Alex Lawson 

Smaller UK music festivals struggle to be heard in crowded market

This year’s wet summer saw many events axed, but rising costs and competition are a worry whatever the weather
  
  

Two young women in festival field with beer glasses
Festivalgoers at this summer’s Green Man festival, in Crickhowell, Wales. Photograph: Chris Fairweather/Rex

It was meant to be a big moment for Blink18Who, a tribute act to California pop punk band Blink-182. The trio from Shropshire should have spent this Sunday evening wowing a 7,000-strong sold-out crowd at the Wannasee Penrith festival in Cumbria. But they heard last week that the entire event had been cancelled because the rainy summer had left the site “saturated” and treacherous.

The cancellation crowns a difficult summer for Britain’s vibrant – and crowded – music festival industry. The Leeds and Reading festivals have drawn almost 200,000 fans between them this weekend, and Glastonbury – standard ticket £360 – entertained about 210,000, but their smaller counterparts (most UK festivals sell between 5,000 and 20,000 tickets) have experienced a storm of problems from competition and poor weather to cost headaches.

So far this year, 60 festivals have been postponed or cancelled, up from 36 last year, according to the Association of Independent Festivals (AIF). And since 2019, when there were 630 festivals across the country, 192 have disappeared.

Many of the reasons are well documented: post-Brexit talent shortages and equipment import issues; a skills drain and overhanging debts as a result of Covid; tensions between festivals over exclusivity deals with artists; stressed-out organisers; and rising costs for everything from energy to artists’ fees and security.

“Costs have gone through the roof in everything apart from marketing,” says AIF chief executive John Rostron, from a Herefordshire field where he is setting up a small family festival.

Some have argued that natural selection is at work here: the explosion of boutique festivals has broadened choice, but has also spread talent – and fans’ cash – more thinly.

The 12-year-old Witcombe festival in Gloucester, due to host Example and Professor Green this weekend, was cancelled two weeks ago. Organisers blamed the “ongoing cost of living crisis” hitting ticket sales.

Cosmic Roots in Basingstoke cited similar issues, and a rise in production costs, when it pulled the plug last week, while the well-established Secret Garden Party in Cambridgeshire is ending in its current form and symbolically burned down its main stage at the end of July. Founder Freddie Fellowes said: “It’s no longer sustainable for independents to run festivals. Creativity is being strangled by corporate greed.”
━━━━
● **EXERCISE A**
Name every music festival mentioned in the article on smaller UK music festivals.
● **EXERCISE B**
Proceed with the article on smaller UK music festivals, writing on from its final paragraph.

Stored items
━━━━
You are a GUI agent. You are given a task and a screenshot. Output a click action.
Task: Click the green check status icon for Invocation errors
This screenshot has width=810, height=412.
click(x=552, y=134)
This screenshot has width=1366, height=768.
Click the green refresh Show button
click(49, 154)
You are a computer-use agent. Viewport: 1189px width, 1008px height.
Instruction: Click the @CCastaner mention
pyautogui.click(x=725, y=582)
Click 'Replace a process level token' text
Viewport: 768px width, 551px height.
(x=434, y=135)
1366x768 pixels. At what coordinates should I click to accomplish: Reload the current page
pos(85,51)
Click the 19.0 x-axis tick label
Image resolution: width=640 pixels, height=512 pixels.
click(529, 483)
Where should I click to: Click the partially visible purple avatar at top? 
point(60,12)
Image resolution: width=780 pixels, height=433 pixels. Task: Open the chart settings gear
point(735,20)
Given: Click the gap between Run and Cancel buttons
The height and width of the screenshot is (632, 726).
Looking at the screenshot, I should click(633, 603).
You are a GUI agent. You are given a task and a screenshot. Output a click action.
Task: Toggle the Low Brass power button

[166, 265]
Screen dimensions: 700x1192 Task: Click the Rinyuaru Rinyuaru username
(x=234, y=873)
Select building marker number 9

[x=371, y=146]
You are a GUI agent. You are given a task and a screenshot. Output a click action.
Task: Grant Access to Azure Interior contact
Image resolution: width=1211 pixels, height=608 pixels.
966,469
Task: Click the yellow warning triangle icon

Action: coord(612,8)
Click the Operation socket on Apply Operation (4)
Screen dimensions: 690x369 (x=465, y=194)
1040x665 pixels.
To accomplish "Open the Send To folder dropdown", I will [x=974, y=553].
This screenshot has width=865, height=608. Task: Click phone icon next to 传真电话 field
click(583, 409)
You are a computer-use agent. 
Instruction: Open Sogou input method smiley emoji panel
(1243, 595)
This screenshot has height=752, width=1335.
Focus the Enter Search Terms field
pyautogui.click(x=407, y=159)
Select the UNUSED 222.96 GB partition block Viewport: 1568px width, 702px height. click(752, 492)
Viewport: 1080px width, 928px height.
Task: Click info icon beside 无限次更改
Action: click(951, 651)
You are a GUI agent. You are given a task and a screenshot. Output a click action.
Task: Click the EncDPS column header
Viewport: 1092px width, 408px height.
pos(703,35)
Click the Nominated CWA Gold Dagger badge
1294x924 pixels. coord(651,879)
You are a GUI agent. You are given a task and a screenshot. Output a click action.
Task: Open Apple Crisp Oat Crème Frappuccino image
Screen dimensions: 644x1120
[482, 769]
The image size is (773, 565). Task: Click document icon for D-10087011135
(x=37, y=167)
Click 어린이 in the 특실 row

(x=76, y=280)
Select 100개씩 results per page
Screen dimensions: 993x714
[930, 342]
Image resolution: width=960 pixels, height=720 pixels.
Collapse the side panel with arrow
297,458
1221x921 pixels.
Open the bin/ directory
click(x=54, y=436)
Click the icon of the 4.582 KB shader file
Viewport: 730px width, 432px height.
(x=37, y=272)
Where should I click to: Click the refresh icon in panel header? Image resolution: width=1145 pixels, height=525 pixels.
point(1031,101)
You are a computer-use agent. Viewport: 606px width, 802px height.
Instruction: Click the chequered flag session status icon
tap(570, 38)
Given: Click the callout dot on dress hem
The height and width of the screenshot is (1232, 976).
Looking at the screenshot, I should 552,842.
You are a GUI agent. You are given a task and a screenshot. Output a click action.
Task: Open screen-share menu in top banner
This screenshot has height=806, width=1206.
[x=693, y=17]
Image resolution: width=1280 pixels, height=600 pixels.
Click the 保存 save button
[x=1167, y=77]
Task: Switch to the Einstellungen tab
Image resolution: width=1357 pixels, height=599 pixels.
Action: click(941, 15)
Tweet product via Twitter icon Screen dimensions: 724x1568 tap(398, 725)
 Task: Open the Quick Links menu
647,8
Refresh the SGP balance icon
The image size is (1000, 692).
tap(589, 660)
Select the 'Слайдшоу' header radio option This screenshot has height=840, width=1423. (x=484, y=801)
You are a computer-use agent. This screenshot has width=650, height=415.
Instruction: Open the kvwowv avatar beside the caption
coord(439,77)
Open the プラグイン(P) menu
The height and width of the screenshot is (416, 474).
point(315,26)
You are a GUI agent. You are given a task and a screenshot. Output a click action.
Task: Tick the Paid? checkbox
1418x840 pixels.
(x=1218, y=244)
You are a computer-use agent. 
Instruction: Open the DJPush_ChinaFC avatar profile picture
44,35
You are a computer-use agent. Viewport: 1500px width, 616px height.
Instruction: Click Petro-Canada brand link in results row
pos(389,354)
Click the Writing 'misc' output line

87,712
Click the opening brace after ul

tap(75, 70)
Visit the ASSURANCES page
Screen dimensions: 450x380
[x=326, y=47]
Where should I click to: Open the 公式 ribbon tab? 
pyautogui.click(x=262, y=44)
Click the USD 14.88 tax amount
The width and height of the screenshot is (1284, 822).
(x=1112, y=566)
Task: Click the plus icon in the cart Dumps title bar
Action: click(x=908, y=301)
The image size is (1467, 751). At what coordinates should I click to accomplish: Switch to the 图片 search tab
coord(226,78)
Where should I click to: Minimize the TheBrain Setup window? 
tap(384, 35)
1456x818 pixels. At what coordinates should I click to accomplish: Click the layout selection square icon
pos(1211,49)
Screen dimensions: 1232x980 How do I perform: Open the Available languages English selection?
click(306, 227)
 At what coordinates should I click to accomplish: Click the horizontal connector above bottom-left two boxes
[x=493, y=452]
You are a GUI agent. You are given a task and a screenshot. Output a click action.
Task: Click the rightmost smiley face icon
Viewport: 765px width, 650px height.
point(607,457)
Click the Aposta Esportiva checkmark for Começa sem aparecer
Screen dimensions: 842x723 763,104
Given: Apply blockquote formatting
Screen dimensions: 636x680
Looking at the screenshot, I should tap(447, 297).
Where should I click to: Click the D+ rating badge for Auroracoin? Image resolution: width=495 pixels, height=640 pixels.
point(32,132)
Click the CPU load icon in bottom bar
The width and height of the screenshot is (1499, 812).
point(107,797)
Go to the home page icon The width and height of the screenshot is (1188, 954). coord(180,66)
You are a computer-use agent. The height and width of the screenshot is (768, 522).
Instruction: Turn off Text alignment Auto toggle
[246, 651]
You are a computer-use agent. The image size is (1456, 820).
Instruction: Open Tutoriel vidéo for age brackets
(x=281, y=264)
━━━━
● **FINAL ANSWER A**
Green Man, Wannasee Penrith, Leeds, Reading, Glastonbury, Witcombe, Cosmic Roots, Secret Garden Party

● **FINAL ANSWER B**
Rostron says: “The difficulty is that if you put your ticket price out early, you commit to a price and a budget when the supply chain is wildly out of control. That is a huge risk. Margins are incredibly tight.”

It’s not all gloom, however. The Green Man festival, held last week in south Wales, had sold out in just two hours, and the Lake District’s Kendal Calling has seen record ticket sales for its August 2025 edition. A general boom in summer events indicates that consumers are willing to spend money on memorable experiences.

For bigger festivals, long-running tensions over corporate sponsorship exploded this year. First, the Edinburgh international book festival ended its 20-year partnership with investment company Baillie Gifford over its links to Israel and fossil fuel companies. Then Barclays suspended sponsorship of all Live Nation festivals for 2024 – including Download, Latitude and the Isle of Wight – after protests from bands and fans over the bank’s work with defence companies supplying Israel.

“It’s up to events to know their crowd,” says Rostron. “Sponsorship is an integral part of the festival world: you’d have to massively increase ticket prices without it,” Underscoring this, Oxfordshire’s Wilderness took its first ever headline sponsor this year – carmaker Audi.

Live Nation faces global battles too: last week 10 more US states joined a lawsuit alleging that the concert giant, which owns Ticketmaster, monopolised markets across its industry. Meanwhile, rival Anschutz Entertainment Group, which runs the British Summer Time and All Points East gigs in London, is attempting to win market share.

Rostron says significant questions hang over his industry: “There may be changes – could the new government intervene to lower VAT in this space, will supply chains settle, and can the market recover a little more?”